Paseábamos a menudo, casi todo el tiempo: lo sentía como un tiempo infinito; ella con su libro de poemas de Walt Whitman que compró en el aeropuerto, yo con mi cuaderno de notas. El resto del día eran huecos en los que nos encerrábamos en nosotros mismos, en nuestras oquedades; huecos nosotros mismos, para defendernos del milagro exterior, huecos contra lo absolutamente lleno, repleto de existencia, siquiera frágil: pleno en su fragilidad, imposible de horadar sus mínimos detalles, inabarcable el conjunto; infinito el espacio, como el tiempo, mientras nosotros breves, fugaces, ya casi yéndonos. Ella desaparecía despacio adentrándose en sus paisajes mentales, en sus tiempos mentales; yo hacía bocetos de los edificios en mi cuaderno; los mezclaba en el tiempo, edificios viejos, edificios nuevos, inventados muchas veces, por venir; también en el espacio: sentado en bancos de piedra, en pedestales, junto a verjas, muros y recintos; bajo la sombra de tilos y de encinas, escalinatas de edificios, de palacios, de iglesias y que por tanto siempre ascendían para mí; y escalinatas que bajaban a canales de paredes cubiertas a medias por agua cenagosa, pestilente, el agua que bailaba como si la ciudad entera fuera un barco, un enorme ser acuático que nos acoge a todos en su interior, también al musgo.

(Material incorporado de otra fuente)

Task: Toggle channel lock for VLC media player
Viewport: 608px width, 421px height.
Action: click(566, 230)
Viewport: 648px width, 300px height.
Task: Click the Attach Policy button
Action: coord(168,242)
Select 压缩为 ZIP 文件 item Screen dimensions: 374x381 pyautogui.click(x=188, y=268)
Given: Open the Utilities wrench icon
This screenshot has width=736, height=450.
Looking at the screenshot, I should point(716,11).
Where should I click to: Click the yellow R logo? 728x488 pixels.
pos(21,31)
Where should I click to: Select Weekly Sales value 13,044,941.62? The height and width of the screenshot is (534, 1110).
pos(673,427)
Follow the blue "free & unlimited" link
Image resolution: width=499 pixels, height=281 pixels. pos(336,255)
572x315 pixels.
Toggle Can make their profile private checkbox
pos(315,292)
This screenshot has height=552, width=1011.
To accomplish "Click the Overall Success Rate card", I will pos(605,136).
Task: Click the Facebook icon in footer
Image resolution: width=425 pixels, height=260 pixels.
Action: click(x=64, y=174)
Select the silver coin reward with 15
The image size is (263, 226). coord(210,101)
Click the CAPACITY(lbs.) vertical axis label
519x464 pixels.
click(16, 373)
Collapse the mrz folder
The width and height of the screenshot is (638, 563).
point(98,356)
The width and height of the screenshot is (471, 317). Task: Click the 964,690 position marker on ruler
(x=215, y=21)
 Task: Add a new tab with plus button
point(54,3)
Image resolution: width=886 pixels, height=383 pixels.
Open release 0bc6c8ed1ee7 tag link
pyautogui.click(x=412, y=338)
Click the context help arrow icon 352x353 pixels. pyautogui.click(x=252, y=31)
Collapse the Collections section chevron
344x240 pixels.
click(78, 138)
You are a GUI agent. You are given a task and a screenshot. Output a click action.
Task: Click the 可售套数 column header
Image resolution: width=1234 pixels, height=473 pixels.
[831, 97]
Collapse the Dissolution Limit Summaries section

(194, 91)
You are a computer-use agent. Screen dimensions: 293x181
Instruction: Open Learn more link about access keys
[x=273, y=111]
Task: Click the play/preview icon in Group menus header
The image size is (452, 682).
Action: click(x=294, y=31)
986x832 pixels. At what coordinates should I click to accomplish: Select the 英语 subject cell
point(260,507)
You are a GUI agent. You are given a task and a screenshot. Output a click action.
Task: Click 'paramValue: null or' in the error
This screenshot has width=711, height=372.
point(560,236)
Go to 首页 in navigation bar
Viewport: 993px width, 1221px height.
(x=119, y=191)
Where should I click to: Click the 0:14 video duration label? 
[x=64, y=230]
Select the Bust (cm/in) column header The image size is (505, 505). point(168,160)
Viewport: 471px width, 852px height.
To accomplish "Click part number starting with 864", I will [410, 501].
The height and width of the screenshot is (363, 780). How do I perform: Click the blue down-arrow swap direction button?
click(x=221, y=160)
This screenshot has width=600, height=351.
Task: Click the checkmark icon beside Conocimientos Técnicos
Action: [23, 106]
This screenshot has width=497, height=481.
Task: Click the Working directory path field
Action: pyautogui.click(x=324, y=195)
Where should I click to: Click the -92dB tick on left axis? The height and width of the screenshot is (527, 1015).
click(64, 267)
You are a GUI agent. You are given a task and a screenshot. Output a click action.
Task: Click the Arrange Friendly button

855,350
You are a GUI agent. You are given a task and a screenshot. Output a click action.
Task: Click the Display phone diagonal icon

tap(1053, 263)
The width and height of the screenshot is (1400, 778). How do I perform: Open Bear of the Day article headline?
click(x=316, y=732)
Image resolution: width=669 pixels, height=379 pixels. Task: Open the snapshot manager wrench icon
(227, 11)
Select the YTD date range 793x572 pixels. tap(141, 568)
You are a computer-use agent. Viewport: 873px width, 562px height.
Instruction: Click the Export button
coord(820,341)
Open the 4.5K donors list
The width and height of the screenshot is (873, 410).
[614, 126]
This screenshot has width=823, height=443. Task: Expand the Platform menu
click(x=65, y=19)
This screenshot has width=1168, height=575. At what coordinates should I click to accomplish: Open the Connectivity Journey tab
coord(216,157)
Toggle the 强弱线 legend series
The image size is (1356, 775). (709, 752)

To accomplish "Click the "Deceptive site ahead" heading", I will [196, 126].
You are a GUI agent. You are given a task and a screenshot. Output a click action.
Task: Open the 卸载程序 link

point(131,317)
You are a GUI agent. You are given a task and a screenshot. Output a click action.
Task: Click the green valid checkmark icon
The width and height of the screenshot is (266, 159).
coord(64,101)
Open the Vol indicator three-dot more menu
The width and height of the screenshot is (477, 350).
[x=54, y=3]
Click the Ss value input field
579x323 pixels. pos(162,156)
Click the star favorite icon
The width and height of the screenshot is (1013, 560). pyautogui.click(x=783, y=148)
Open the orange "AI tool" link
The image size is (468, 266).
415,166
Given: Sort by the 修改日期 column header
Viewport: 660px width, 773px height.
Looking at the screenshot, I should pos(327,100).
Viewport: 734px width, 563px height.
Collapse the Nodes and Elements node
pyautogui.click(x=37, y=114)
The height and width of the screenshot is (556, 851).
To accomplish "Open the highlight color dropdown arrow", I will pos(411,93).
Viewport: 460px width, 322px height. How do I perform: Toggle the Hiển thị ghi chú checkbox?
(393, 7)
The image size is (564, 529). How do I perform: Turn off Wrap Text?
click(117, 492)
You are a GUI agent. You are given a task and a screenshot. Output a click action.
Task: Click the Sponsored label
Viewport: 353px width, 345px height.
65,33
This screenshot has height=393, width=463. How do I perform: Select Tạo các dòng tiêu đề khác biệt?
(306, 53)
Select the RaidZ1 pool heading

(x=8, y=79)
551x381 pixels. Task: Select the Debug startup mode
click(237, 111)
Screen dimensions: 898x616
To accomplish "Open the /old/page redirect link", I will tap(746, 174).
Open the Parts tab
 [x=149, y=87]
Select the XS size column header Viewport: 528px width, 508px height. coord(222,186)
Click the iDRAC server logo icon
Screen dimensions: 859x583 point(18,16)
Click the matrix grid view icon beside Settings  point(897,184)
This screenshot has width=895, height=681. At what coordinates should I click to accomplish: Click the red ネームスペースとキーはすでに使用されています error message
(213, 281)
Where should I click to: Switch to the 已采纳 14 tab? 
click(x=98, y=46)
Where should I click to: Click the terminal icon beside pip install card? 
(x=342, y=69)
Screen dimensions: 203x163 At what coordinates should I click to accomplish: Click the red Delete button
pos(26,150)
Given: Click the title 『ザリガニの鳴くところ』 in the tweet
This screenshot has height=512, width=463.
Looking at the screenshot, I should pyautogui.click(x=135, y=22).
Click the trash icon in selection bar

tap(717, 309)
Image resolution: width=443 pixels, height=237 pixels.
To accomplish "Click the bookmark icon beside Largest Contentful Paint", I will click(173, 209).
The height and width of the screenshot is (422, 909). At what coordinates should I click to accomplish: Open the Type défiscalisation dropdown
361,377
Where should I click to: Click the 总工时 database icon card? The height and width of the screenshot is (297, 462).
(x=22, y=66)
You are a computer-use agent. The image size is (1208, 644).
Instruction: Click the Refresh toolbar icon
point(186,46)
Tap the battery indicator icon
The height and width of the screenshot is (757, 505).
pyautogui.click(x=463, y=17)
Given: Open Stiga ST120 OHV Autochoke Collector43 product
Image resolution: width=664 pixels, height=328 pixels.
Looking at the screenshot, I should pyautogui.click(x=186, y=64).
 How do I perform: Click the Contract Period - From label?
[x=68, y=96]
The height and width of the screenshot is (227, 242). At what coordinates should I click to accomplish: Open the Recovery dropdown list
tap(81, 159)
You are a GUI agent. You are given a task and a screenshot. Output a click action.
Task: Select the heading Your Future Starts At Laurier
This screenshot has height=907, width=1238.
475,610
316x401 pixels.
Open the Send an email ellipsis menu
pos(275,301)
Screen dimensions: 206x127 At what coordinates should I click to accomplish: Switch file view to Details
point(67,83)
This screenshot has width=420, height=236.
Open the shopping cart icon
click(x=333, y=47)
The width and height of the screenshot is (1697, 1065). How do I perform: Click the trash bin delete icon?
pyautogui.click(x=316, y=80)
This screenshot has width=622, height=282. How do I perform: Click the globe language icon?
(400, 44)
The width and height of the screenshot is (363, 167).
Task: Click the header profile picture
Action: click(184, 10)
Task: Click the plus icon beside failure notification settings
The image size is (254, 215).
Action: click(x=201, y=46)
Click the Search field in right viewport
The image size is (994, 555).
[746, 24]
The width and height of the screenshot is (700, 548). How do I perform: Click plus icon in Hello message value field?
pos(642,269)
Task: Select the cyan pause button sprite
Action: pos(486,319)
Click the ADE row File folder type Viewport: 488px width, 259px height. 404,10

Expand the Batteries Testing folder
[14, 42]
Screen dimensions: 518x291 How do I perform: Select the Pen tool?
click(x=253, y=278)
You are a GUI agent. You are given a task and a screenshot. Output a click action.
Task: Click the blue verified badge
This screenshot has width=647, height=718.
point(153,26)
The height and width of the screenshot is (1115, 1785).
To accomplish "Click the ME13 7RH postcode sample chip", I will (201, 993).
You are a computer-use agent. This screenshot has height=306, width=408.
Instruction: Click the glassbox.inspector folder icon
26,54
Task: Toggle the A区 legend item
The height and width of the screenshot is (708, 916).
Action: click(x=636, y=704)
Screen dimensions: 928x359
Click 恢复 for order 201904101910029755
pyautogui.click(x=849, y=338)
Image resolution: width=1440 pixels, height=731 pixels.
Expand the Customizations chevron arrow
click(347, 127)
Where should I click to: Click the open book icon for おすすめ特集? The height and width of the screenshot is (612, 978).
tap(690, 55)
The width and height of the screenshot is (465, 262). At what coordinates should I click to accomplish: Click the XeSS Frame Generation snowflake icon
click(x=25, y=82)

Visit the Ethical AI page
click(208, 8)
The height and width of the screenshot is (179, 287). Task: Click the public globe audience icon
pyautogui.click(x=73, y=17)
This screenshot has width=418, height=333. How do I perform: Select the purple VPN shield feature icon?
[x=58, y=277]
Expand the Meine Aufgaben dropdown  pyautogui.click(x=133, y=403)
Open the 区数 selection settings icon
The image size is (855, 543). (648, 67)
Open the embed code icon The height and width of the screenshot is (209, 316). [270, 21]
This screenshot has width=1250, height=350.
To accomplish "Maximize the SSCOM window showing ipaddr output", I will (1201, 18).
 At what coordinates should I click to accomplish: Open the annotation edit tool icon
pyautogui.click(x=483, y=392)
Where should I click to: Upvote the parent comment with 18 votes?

La misma tarde de nuestra llegada enfermé, fui víctima de un repentino acceso de fiebre: tumbado sobre la cama, sin dormir ni estar despierto, soñaba que paseaba una y otra vez por la parte de la ciudad que ya habíamos visto y también por aquellas que aún nos quedaban por conocer. Ocioso y quieto por fuerza, por la de mi enfermedad, las inventaba sin problemas: una veces de forma realista, verosímil, y otras con el delirio propio de mi duermevela prolongada: arquitecturas imposibles donde Palladio y Piranesi se fundían. Osos, ciervos y garzas deambulaban por sus calles vestidos de carnaval, de commedia de´ll arte: Polichinelas con garras, Arlequines de enmarañado pelaje, Aspaventos de bigotes felinos, Colombinas de largas orejas, orejas puntiagudas, orejas romas, orejas dobladas, a veces tenían alas y a veces no; tarde o temprano volvía a la realidad para verla a ella pasear desnuda a través de las enormes estancias donde nos alojábamos, sus largos pasillos, y aún me restaba un poco de tierra firme en el universo volátil de mi enfermedad para sospechar que también esa percepción del espacio me era falseada por mi febril hiperestesia; un espacio en todo caso reducido y normal, pero no así la visión que tuve de ella, no falseada, quiero decir, paseando desnuda y recitando a Whitman en los intervalos en los que no estaba a los pies de mi cama para atenderme o simplemente hacerme compañía, estando en todos los sitios a la vez siempre que esos sitios empezasen o acabaran en mí. Triturando el tiempo.
Recitaba largos versículos, no sé si paseando lejos de mí o tratando de entretener mi reposo; mi duermevela iba y venía como el mar en la playa, sus olas: a veces yo quedaba varado en la arena como un escualo moribundo, como una gran ballena, como un crustáceo pequeño y translúcido, alucinado por la sed y la luz de un sol inmisericorde; otras veces, antes de darme cuenta, estaba en alta mar, en pleno océano: si trataba de sumergirme lo hacía en las poderosas corrientes de un sueño definitivo. La buscaba con la mirada de mi pensamiento, sumergido, y sabía que ella ya no estaba allí, ni en la profundidad ni en la superficie: perdida en los pasillos de viejos versículos, convertida en esos versos, sorteando los escollos de las sílabas fuertes. El mar me devolvía a la orilla o a su corazón sumergido en sus propias capas abisales: el resultado era el mismo. Los versos, sus imágenes, se alejaban despacio. Con ella a bordo. En sus orillas, detenida; en los periodos átonos de sus largas cadencias. En el fondo vacío de su secreto.
Su secreto.

Nunca estuvimos en Venecia y aún trato de recordar aquellos versos; trato de averiguar, temblando por la fiebre, si ella existió alguna vez.